Legacy - Lois McMaster Bujold [96]
He had slightly more hope of the full patrol of twenty-five he sent home that afternoon, carrying both a warning to Hickory Lake of their neighbor’s impending winter shortages, and a much more urgently worded plea for Hoharie or some equally adept maker to come to his aid. To stay at Bonemarsh, Dag selected the best medicine makers—for patrollers—his company had, including several veteran mothers or grandmothers, whom he figured for already knowing how to keep alive people who couldn’t talk or walk or feed themselves. Small ones, anyway. They can work up.
He hadn’t expected them to work up to him, however. “Dag,” said Mari, with her usual directness, “the bags under your eyes are so black you look like a blighted raccoon. Have you had anybody look you over yet?”
He’d been thinking of quietly hauling one of the better field medicine fellows out of range of the grove to examine him. Mari, he realized glumly, was not only at the top of that list by experience and ground-sense skill, but would corner any substitute and have the story ripped out of him in minutes anyway. Might as well save steps.
“Come on,” he sighed. She nodded in stern satisfaction.
He led off to his stump of last night, or one like it, sat, and cautiously opened himself. It took a couple of minutes, and he ended with his head bent nearly to his knees. Still hurts.
He heard a long, slow hiss through her teeth that for Mari was as scary as swearing. In a tone of cool understatement, she observed, “Well, that don’t look so good. What is that black crap?”
“Some sort of ground contamination. It happened when I…” he started to say, ground-ripped the malice, but changed it to, “when I tried to draw the malice off from Utau, and it turned on me. It was like bits of it stuck to me, and burned. I couldn’t get rid of it. Then I closed up and passed out.”
“You sure did. I thought you were just ground-ripped—hah, listen to me, just ground-ripped—like Utau. Does that, um…hurt?
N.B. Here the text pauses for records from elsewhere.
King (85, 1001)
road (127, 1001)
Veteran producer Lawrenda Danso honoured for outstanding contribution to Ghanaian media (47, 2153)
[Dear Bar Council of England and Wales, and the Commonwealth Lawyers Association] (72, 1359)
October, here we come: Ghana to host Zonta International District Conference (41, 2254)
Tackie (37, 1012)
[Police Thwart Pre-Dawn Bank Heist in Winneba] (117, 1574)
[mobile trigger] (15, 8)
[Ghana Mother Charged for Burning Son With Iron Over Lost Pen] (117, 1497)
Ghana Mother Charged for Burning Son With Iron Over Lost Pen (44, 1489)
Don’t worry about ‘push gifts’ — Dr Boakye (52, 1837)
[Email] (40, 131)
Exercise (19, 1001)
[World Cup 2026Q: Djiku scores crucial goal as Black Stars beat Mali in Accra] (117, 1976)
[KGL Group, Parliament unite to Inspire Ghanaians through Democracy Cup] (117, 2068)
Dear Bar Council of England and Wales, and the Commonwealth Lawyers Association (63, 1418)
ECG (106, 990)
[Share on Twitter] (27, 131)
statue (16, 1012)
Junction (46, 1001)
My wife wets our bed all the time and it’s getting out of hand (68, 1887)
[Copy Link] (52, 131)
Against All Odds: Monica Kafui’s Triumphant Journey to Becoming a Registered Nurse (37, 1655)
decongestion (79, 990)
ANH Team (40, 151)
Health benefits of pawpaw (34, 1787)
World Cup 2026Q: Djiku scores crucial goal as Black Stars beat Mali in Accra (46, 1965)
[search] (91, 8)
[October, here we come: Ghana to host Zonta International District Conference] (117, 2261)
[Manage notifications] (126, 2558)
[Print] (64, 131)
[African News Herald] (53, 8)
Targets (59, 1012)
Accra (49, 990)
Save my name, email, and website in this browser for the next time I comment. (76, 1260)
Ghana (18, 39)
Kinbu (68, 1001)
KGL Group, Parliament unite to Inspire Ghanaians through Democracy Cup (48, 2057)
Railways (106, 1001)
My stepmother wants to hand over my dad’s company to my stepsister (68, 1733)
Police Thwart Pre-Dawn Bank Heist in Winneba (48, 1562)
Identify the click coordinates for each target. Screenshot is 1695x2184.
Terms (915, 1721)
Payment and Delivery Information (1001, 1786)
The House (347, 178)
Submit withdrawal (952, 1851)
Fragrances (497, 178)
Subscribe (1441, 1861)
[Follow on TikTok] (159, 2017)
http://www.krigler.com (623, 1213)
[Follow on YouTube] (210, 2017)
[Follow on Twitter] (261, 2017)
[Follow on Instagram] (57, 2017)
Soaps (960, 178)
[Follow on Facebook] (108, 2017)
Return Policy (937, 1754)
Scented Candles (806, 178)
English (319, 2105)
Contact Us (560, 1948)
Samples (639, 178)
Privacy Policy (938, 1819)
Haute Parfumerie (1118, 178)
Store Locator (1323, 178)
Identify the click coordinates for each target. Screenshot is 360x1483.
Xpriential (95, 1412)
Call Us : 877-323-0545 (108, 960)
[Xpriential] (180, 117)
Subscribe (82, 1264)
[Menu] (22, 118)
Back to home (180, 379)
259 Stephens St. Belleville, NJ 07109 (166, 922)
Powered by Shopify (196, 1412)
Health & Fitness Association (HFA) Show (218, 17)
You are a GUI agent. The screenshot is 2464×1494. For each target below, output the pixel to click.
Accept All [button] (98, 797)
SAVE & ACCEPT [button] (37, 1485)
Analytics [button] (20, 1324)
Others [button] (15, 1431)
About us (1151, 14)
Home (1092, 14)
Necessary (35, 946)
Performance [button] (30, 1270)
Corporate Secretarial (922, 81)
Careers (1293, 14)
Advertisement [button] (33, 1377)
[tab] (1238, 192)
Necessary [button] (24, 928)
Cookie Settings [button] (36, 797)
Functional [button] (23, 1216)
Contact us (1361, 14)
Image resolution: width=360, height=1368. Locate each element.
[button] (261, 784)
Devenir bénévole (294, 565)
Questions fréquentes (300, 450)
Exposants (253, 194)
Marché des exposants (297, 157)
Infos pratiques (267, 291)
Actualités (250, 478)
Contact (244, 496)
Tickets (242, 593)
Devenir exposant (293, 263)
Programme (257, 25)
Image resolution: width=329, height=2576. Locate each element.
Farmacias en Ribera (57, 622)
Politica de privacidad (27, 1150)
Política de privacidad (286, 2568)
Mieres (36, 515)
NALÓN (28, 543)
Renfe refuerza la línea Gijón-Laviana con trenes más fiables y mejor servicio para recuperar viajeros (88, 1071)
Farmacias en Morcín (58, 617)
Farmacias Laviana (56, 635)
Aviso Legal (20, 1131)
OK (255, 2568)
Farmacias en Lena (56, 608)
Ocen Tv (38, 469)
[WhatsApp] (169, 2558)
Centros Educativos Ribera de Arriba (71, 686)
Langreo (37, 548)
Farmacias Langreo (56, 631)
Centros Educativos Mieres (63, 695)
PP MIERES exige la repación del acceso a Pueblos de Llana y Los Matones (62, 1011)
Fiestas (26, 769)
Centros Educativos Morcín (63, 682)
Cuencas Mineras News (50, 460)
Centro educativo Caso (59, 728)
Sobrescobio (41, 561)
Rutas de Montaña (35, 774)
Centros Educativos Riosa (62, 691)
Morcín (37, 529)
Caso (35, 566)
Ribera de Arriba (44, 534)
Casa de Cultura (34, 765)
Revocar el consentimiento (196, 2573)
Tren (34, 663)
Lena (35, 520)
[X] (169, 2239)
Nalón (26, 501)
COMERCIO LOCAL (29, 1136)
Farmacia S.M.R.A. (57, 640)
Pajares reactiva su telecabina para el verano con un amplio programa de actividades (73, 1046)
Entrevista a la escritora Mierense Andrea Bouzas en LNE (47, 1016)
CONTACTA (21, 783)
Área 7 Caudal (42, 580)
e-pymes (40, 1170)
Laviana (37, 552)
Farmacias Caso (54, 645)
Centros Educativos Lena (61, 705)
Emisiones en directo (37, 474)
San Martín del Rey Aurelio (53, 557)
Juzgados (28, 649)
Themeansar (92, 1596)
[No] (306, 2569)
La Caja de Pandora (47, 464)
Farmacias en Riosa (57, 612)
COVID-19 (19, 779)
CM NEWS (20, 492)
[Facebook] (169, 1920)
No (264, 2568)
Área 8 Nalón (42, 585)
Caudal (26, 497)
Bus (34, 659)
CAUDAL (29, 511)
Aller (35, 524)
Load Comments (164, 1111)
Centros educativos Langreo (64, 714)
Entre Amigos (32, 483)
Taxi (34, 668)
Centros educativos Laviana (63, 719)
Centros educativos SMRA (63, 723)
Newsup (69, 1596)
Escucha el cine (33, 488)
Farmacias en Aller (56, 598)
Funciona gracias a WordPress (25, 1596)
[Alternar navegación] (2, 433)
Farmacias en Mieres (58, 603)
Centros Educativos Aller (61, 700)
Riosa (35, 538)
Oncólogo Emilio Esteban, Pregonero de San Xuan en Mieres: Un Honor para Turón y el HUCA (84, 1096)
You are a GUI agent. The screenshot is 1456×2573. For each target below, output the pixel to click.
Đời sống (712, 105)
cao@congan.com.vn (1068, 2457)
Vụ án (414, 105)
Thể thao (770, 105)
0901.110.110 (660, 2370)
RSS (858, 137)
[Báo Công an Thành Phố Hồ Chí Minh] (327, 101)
Looks like it ought to.”
“Yeah.” Dag turned his groundsense on himself, closing his eyes for an instant to feel more clearly. Two of the gray patches on his left arm, separate last night, seemed to have grown together since like two water droplets joining. I’m losing ground.
Mari said hesitantly, “You want me to try anything? Think a bit of ground reinforcement might help, or a match?”
“Not sure. I wouldn’t want to get this crud stuck to you. I suspect it’s”—lethal—“not good. Better wait. It’s not like I’m falling over.”
“It’s not like you’re dancing a jig, either. This isn’t like…Utau’s ground, it’s like it’s scraped raw, shivering and won’t stop, but you can see it’ll come right in its own time. This…yeah, this is outside my ken. You need a real medicine maker.”
“That’s what I figured. Hope one shows up soon. Meantime, well, I can still walk, it seems. If not jig.” Dag hesitated. “If you can refrain from gossiping about this all over camp, I’d take it kindly.”
Mari snorted. “So if this had happened to any other patroller, how fast would you have slapped him onto the sick list?”
“Privileges of captaincy,” Dag said vaguely. “You know that road, patrol leader.”
“Yeah? Would that be the privilege to be stupid? Funny, I don’t seem to recall that one.”
“Look, if anybody with more skill shows up here to hand this mess on to, you bet I’ll be on my horse headed east in an hour.” Except that he could not ride away from what he carried inside, now, could he? “I have no idea who the Raintree folks can spare or when, but I figure the soonest we could get help from home is six days.” He stared around; the afternoon was growing hazy, with a brassy heat in the air that foreboded evening thundershowers.
Mari glanced toward the grove, and said quietly, “Think those folks will last six more days?”
Dag let out a long breath and heaved himself to his feet. “I don’t know, Mari. Does look like we need to rustle up some kind of tent covering to gather them under, though. Rain tonight, you think?”
“Looks like,” she agreed.
They strolled silently back to the dead grove.